BRIMMER, District Judge.

This matter comes before the Court on two Motions for Summary Judgment by Defendants Amusements Extra, Inc. (“AME”) and Huard, and Plaintiffs Motion to Strike Unsupported Allegations in Defendants’ summary judgment motion. After reading the briefs, hearing oral arguments, and otherwise being fully advised of the premises, the Court FINDS and ORDERS as follows:

*1181 BACKGROUND

Plaintiff Progressive Games, Inc. (“PGI”) owns three patents at issue in this case: Patent No. 5,554,893 issued on August 13, 1996 (“the ’893 patent”), Patent No. 5,584,485 issued on December 17, 1996 (“the ’485 patent”), and Patent No. 5,626,341 issued on May 6, 1997 (“the ’341 patent). The methods and technology covered by these patents involve several aspects of progressive jackpot gaming that stem from the creation of a successful electronic casino card game known as Carribean Stud Poker. Very simply put, the methods and technology involve an electronic poker game in which a player may place a second bet and win a predetermined amount of money if that player’s hand is higher than the dealer’s hand or contains a predetermined arrangement of cards.

The patents at issue in this case have a long and convoluted history. All three patents date back to and claim priority of U.S.Patent No. 4,861,041 (“the ’041 patent”). The ’041 patent contains two types of claims: “method” claims directed toward methods of including a jackpot component in a live casino table game and “apparatus” claims directed toward the electronic apparatus for implementing the proposed method. The patent examiner determined that because the method and apparatus claims were directed toward two independent inventions, the patent attorney filing the patent had to elect whether to prosecute the method or the apparatus claims first. The attorney prosecuted the method claims; on August 29, 1989, the ’041 patent issued with 19 method claims. The attorney then prosecuted the apparatus claims; on January 7, 1992, U.S.Patent No. 5,078,405 (“the ’405 patent”) issued. Originally issued to Caribbean Stud Enterprises, Inc., the ’041 and ’405 patents eventually came to be owned by PGI.

As explained above, the three patents at issue in this case — ’893, ’485, and ’341— are derivative of the original ’041 and ’405 patents. PGI filed terminal disclaimers in each of the three patent applications providing that the patents would expire simultaneously with their respective earlier issued parent patents. Thus, the ’893 patent that contains “jackpot apparatus” claims, expires simultaneously with the ’405 patent, the first apparatus patent. The ’485 and ’341 patents, each containing “jackpot method” claims, expire simultaneously with the ’041 patent, the original method patent.

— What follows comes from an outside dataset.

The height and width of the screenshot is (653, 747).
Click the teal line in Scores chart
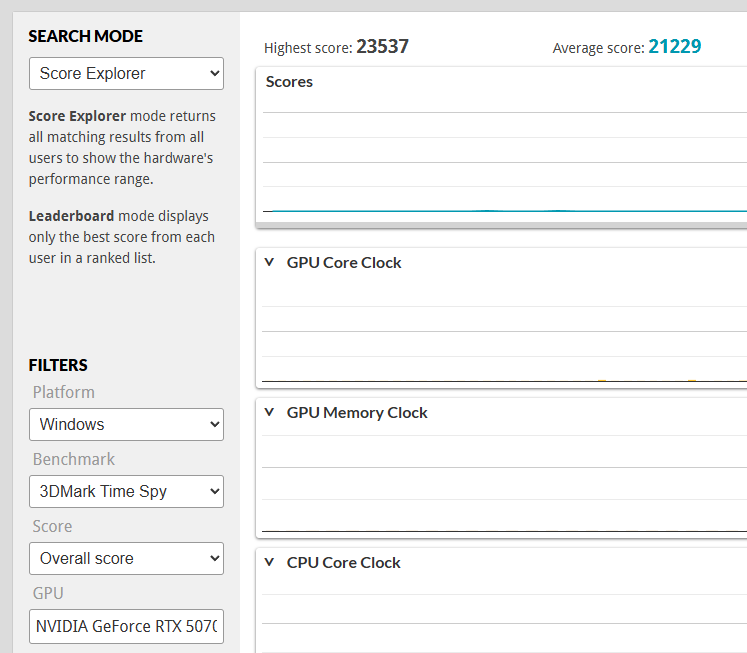(x=500, y=211)

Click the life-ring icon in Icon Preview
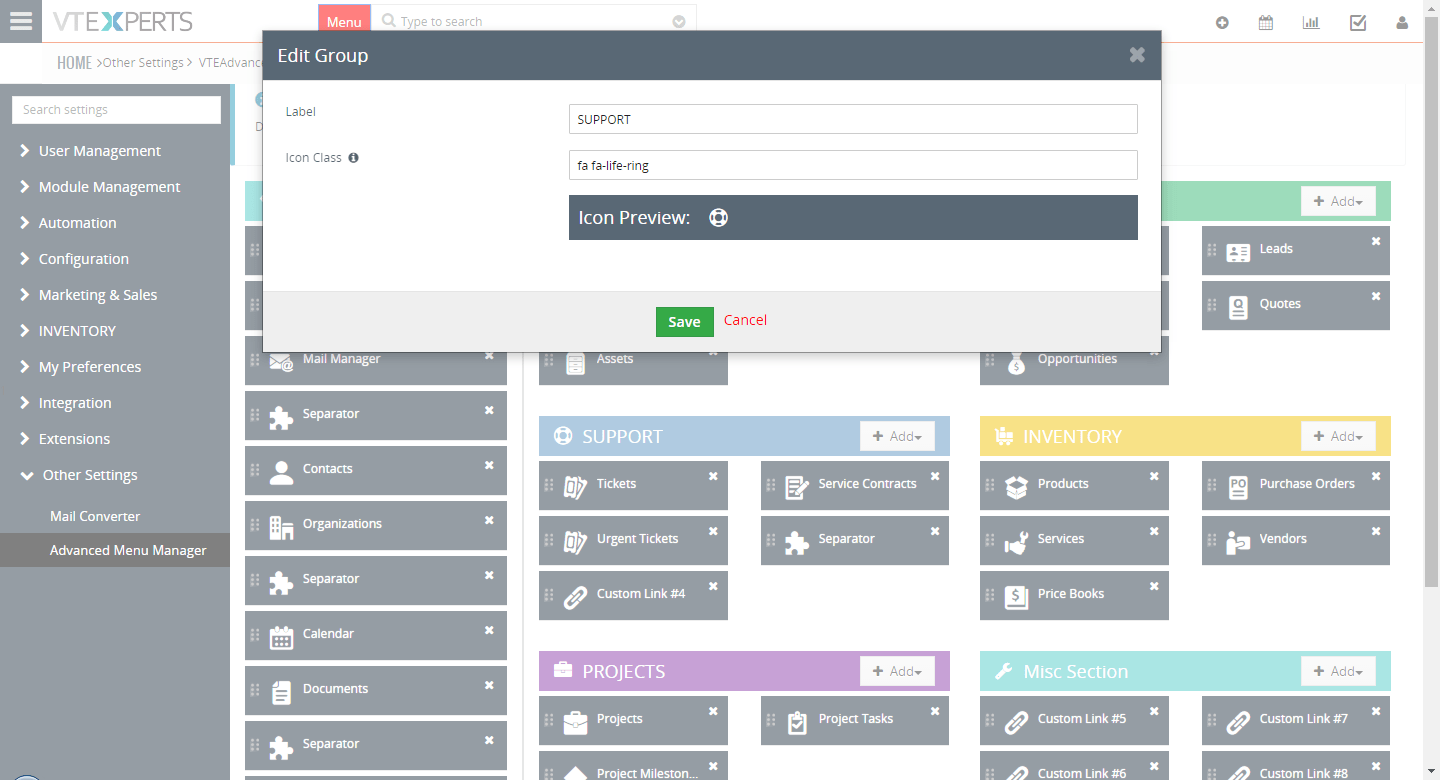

The defendants bringing this motion, a Canadian citizen and a Canadian company, are related to the gaming industry as well. Defendant Marcel Huard, President of Defendant AME, holds a U.S. patent for a gaming system that includes a “random auxiliary jackpot” component. Defendant contends that his patented jackpot feature is different from Plaintiffs patented jackpot feature.

A jackpot may be either random or progressive. When a player wins a progressive jackpot, the jackpot for the next hand is automatically reduced to a predetermined starting level. On the other hand, when a player wins a random jackpot, the jackpot for the next hand may or may not be smaller. Because there is no guarantee that the jackpot in a game with a random jackpot feature will reduce after a player hits the jackpot, random jackpots are thought to hold player interest for a longer period of time.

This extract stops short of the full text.